Most important, Bannon helped spread Trump’s propaganda about the election, conspiring with Trump lawyer Rudolph Giuliani and calling on Michigan’s state legislature to appoint pro-Trump electors — that is, to help Trump steal the election.
It is all but certain that those moves — defending Trump’s extraordinary corruption, calling for the execution of those who placed their official duty ahead of Trump’s political needs, urging Republicans to help him stay in power illegitimately — helped secure the pardon.
Indeed, The Post reports that the pardon was the subject of “frantic” discussion inside the White House up until the last minute. I guarantee you that those arguing against it noted how obscenely corrupt it would look, which of course it now does.

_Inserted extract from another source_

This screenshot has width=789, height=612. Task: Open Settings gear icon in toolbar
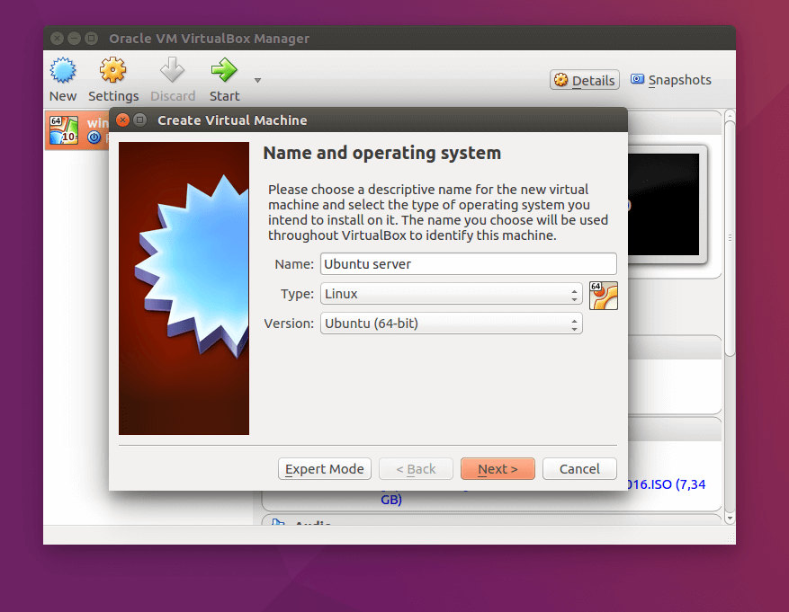tap(112, 70)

All this says something important about the future of the movement known as “Trumpism.”
The future of Trumpism
Joshua Green, the reporter who knows more about Bannon than anyone, notes that Bannon spotted a need on Trump’s part, one created by Trump’s incitement of the violent storming of the Capitol. This has led Republicans such as Senate Majority Leader Mitch McConnell (Ky.) to marginalize him in ways that might not have otherwise been attempted.

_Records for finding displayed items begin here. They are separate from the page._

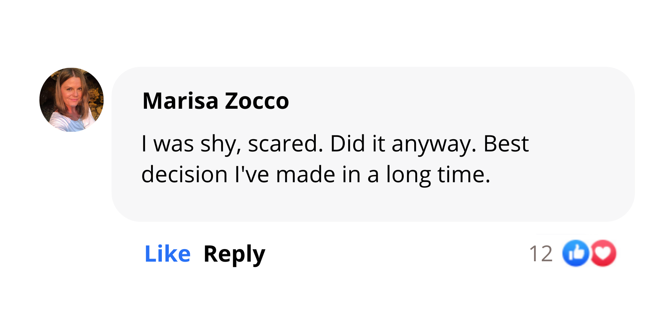Click the blue thumbs-up reaction icon
This screenshot has width=668, height=334.
[576, 253]
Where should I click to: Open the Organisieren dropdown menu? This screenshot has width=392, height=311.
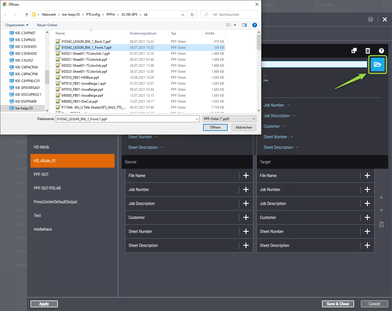(17, 25)
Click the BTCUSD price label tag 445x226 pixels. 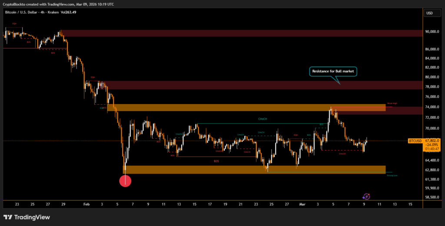(416, 141)
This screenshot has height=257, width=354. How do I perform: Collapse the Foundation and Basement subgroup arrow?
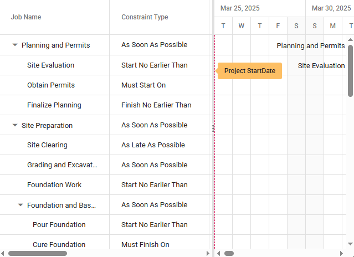[20, 205]
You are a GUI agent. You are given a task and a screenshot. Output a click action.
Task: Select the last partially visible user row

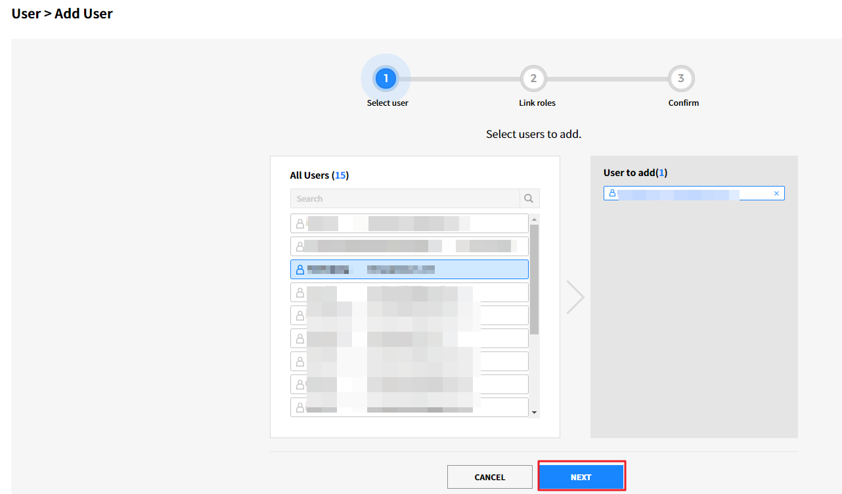[409, 407]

As Green pointed out, Trump’s pardon might be motivated by “an element of fearful self interest.”
“He recognizes that McConnell and the mainstream GOP no longer have any use for him,” Green told me. “He’s been de-platformed by social media. If Trump is to maintain a political base, it’s basically going to be the sort of people who make up the Breitbart comments section.”
“So I imagine he figures it’s useful to have Bannon in his corner, if only to help him maintain his relevancy,” Green continued.
In short, Trump is now more like the leader of a violent insurgency that is organized around the idea that the election was stolen from him, even as his influence over whatever remains of his once-fearsome broader populist nationalist movement has waned.
Now it’s all sputtering out with Trump boasting about his corporate tax cut as his chief economic accomplishment, even as he pardons the keeper of the Trumpist economic nationalist flame for allegedly using false populist promises to literally rip off his own supporters. For Trumpism, it’s an ugly but appropriate end.